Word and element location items
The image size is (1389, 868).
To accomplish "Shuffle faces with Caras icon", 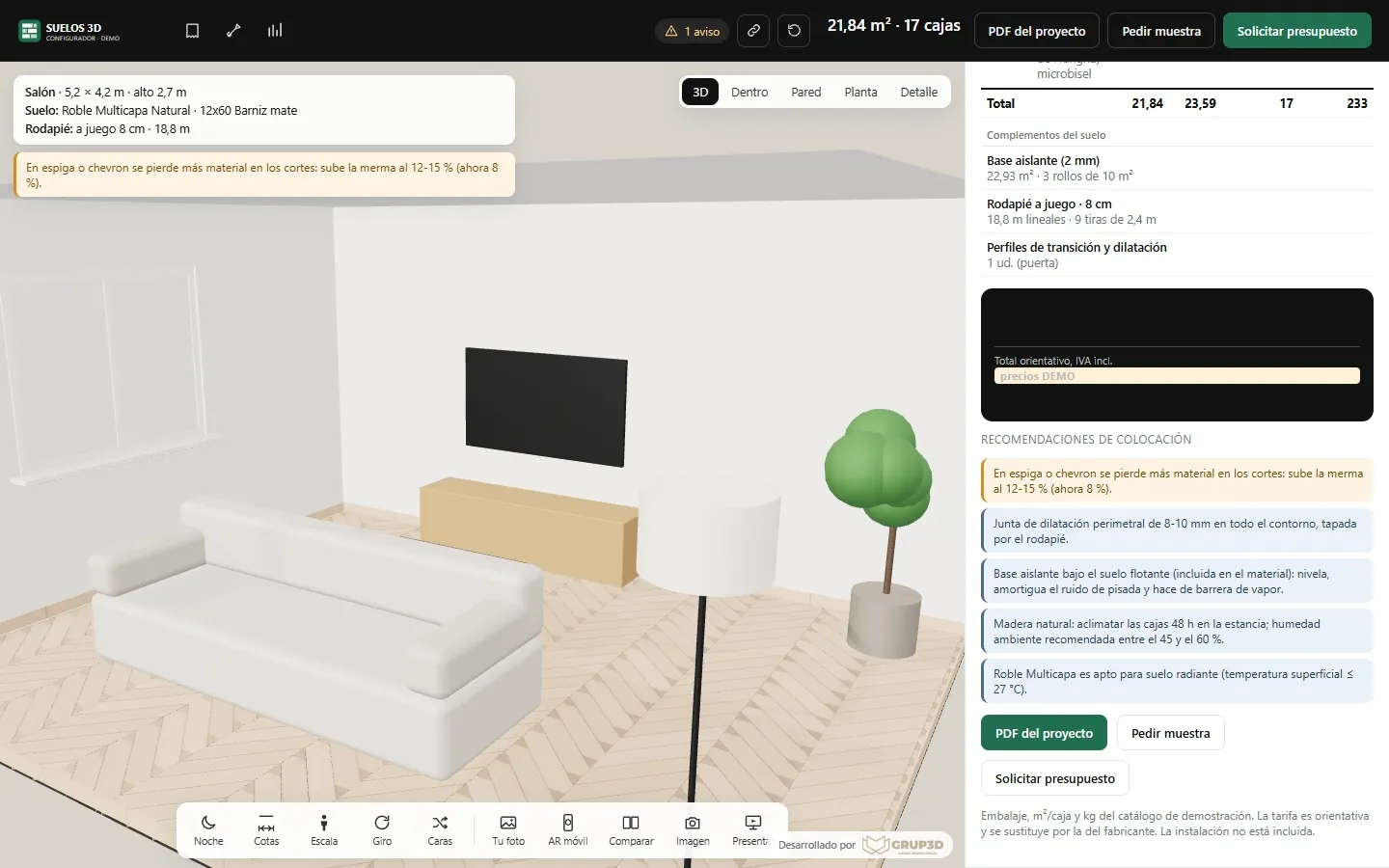I will tap(440, 829).
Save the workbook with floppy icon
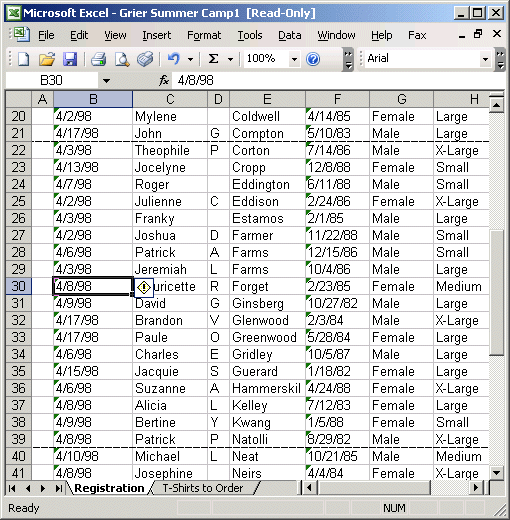The height and width of the screenshot is (520, 510). tap(70, 59)
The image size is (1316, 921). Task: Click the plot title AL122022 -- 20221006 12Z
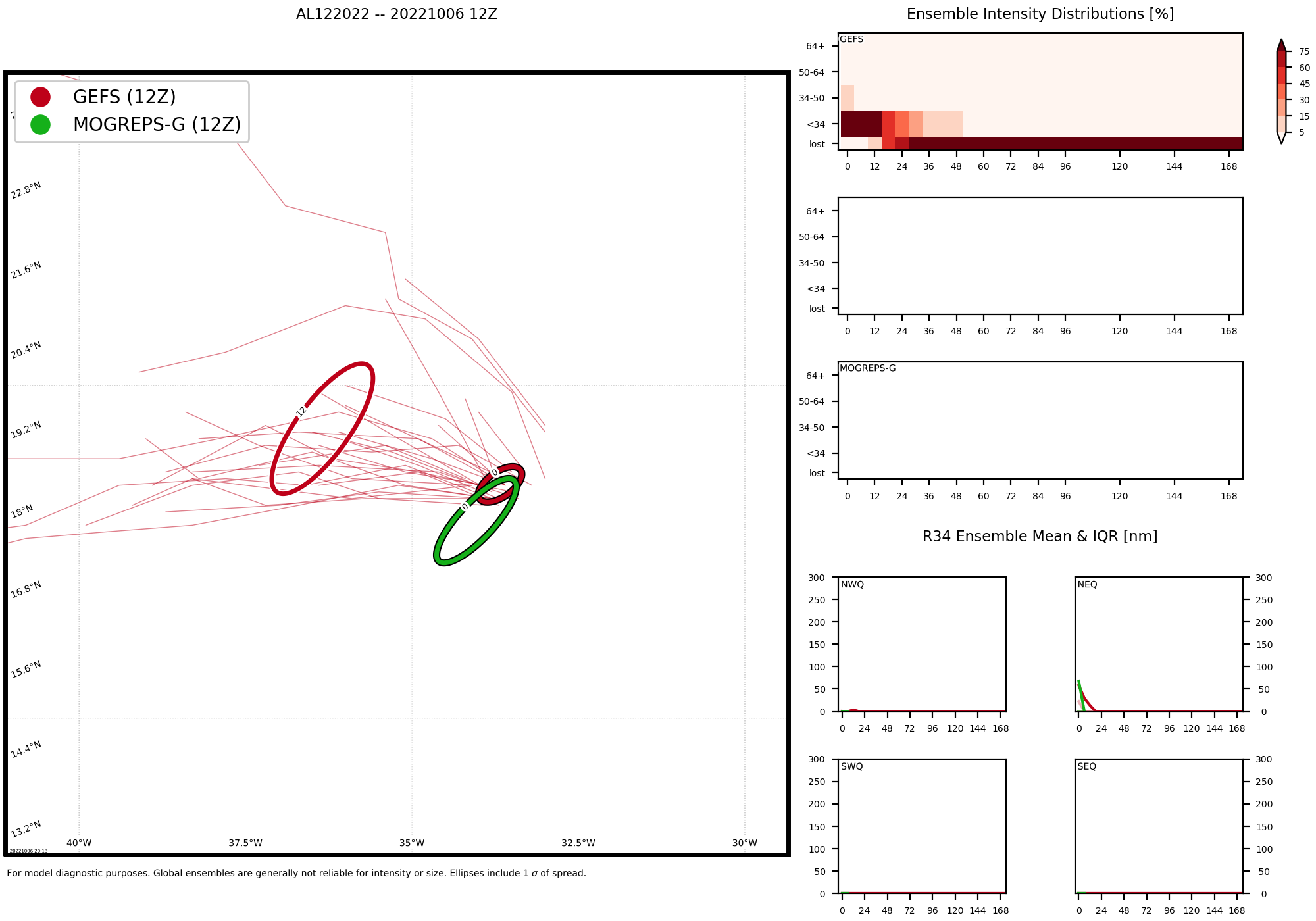click(x=396, y=14)
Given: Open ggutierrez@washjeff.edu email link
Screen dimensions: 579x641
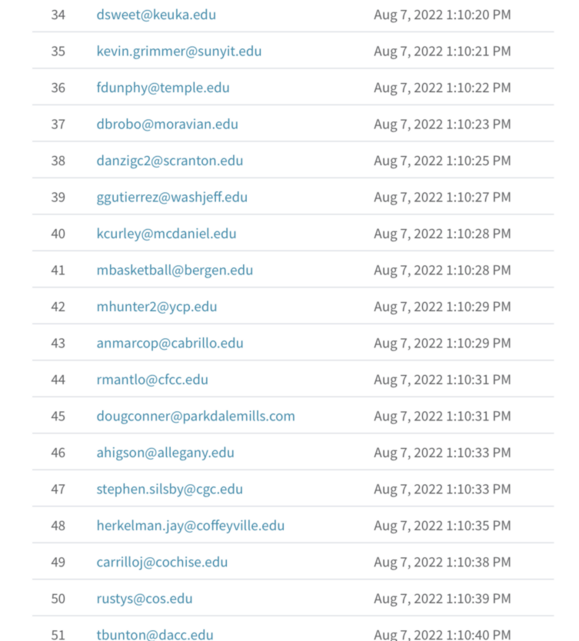Looking at the screenshot, I should tap(172, 197).
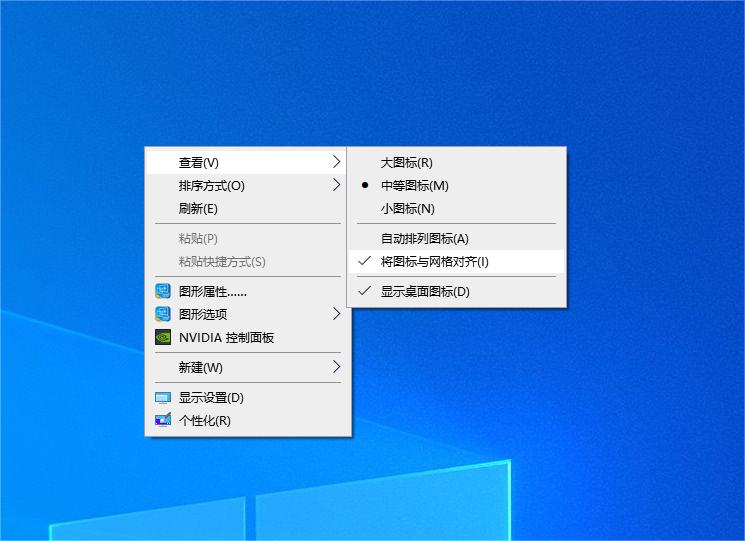Screen dimensions: 745x541
Task: Choose 刷新(E) to refresh desktop
Action: (x=198, y=209)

Task instructions - Rewrite the items starting at the line containing "Given: Open ggutierrez@washjeff.edu" and ending at the last item, changing "link" to "hyperlink" and leaving everything else as it stands. Leave the pictures out of your answer.

Task response -
Given: Open ggutierrez@washjeff.edu email hyperlink
Screen dimensions: 579x641
Looking at the screenshot, I should tap(172, 197).
Screen dimensions: 745x541
Task: Choose 刷新(E) to refresh desktop
Action: (x=198, y=209)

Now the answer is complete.